CRA considers that there is a strong presumption that any flip of a condo purchase agreement is a taxable supply
A non-resident individual entered into an agreement to purchase a condo to be constructed in Canada for occupancy by the individual’s daughter while the latter attended a post-secondary institution, which had granted a conditional acceptance. However, the exam results of the daughter at the secondary school she was attending did not meet the standards of the post-secondary institution, and it revoked its conditional acceptance. This resulted in the individual assigning her purchase agreement to another purchaser at a gain.
The Directorate ruled that this assignment was a taxable supply for GST/HST purposes on the basis that the individual had acquired her real estate interest “in the course of a business or an adventure or concern in the nature of trade” (under para. (f) of the definition of “builder”).

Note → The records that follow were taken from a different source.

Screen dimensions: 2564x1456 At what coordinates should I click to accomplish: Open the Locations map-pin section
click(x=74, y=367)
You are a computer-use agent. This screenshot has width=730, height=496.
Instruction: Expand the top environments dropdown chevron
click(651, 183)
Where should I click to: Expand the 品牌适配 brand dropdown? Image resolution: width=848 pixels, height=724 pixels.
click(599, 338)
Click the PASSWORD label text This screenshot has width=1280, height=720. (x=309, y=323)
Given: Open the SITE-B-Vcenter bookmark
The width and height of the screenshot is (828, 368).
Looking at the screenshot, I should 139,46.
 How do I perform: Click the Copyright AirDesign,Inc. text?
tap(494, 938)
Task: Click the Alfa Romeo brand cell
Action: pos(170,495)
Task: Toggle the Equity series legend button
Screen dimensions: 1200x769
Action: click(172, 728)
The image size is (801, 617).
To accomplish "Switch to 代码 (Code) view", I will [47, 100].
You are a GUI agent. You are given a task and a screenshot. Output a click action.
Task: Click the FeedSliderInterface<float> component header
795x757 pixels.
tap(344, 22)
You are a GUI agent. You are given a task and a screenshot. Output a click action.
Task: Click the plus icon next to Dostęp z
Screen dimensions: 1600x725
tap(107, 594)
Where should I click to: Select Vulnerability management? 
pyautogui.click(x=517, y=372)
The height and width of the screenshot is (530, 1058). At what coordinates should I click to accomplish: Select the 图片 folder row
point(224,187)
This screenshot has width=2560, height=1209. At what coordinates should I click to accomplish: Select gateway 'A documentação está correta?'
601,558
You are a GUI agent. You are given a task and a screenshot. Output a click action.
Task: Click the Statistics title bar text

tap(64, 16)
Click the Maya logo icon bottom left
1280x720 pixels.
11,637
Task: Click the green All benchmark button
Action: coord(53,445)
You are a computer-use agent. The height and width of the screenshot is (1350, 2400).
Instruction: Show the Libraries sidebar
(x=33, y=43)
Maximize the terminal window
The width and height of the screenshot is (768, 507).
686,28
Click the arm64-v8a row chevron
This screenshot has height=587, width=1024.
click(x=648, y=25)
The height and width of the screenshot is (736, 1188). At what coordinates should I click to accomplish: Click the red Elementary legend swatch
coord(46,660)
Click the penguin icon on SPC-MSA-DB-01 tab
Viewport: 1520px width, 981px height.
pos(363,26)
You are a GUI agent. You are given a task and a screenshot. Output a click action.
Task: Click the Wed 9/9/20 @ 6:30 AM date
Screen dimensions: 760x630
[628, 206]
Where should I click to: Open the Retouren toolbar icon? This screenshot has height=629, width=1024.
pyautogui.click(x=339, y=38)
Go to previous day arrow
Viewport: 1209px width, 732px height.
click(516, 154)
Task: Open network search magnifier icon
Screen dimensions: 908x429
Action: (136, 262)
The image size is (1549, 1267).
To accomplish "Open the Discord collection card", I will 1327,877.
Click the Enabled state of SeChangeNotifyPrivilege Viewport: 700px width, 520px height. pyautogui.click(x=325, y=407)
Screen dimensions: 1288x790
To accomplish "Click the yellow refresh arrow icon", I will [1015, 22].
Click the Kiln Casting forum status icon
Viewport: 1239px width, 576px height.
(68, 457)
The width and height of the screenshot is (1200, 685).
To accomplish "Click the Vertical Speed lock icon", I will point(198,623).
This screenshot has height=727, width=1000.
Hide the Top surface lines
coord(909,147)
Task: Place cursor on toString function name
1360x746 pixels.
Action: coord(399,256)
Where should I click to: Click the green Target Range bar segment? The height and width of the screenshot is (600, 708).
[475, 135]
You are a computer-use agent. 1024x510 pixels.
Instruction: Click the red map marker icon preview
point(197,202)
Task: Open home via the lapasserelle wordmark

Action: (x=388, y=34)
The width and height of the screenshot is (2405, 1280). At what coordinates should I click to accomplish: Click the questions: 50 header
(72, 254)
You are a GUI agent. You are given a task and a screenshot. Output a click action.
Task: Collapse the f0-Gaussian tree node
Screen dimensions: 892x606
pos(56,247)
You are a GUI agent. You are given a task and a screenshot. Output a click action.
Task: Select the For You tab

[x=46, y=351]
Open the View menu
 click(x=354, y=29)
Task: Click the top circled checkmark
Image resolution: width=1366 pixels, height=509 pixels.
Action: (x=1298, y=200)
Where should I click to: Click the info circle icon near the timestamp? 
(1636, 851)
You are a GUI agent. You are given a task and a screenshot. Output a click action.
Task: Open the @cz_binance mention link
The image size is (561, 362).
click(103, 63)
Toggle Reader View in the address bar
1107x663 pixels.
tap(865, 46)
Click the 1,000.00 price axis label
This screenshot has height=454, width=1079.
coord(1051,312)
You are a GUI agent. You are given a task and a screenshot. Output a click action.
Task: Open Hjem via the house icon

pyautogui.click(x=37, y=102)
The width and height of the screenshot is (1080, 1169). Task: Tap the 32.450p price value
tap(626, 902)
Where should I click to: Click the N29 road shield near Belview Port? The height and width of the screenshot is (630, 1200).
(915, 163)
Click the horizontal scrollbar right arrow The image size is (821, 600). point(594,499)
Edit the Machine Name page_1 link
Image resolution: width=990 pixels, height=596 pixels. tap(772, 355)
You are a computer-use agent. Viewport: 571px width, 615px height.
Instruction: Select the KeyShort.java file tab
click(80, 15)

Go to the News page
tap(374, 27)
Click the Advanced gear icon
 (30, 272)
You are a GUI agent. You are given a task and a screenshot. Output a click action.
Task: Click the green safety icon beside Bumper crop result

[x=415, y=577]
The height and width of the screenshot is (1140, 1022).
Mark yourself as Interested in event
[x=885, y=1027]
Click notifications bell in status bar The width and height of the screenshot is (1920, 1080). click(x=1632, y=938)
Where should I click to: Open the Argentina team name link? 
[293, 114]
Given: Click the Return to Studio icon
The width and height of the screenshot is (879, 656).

The Directorate found that in order to satisfy this test, she was required to inter alia “prove” that her stated primary intention of acquiring the condo for use as a residence for her daughter “was a firm, fixed and settled intention that was not likely to change.” Instead, it viewed the stated purpose as “a tentative, provisional or exploratory contemplation that was conditional or dependent on future events occurring (that is, the … daughter being accepted and attending [the post-secondary institution]).” It also applied the following position:
Generally, if an individual acquires an interest in a residential complex (that is, acquires the interest in the complex before it has been occupied by an individual as a place of residence or lodging) and sells the interest before or while the complex is under construction, then the action of selling the interest is viewed strongly as evidence that the individual acquired the interest in the complex for the primary purpose of selling the interest in the course of a business or an adventure or concern in the nature of trade.
The above comments are at least somewhat at odds with the income tax jurisprudence on what is a real estate adventure in the nature of trade, including the findings under the Racine line of cases that the prospect of resale at a gain if Plan A falls through must be "an operating motivation" in the acquisition in order for the secondary intention doctrine to apply, and did not refer to any of this jurisprudence or even the IT Bulletin on the subject.
Neal Armstrong. Summary of 1 June 2021 GST/HST Ruling 192033r2 under ETA s. 123(1) – builder – (f).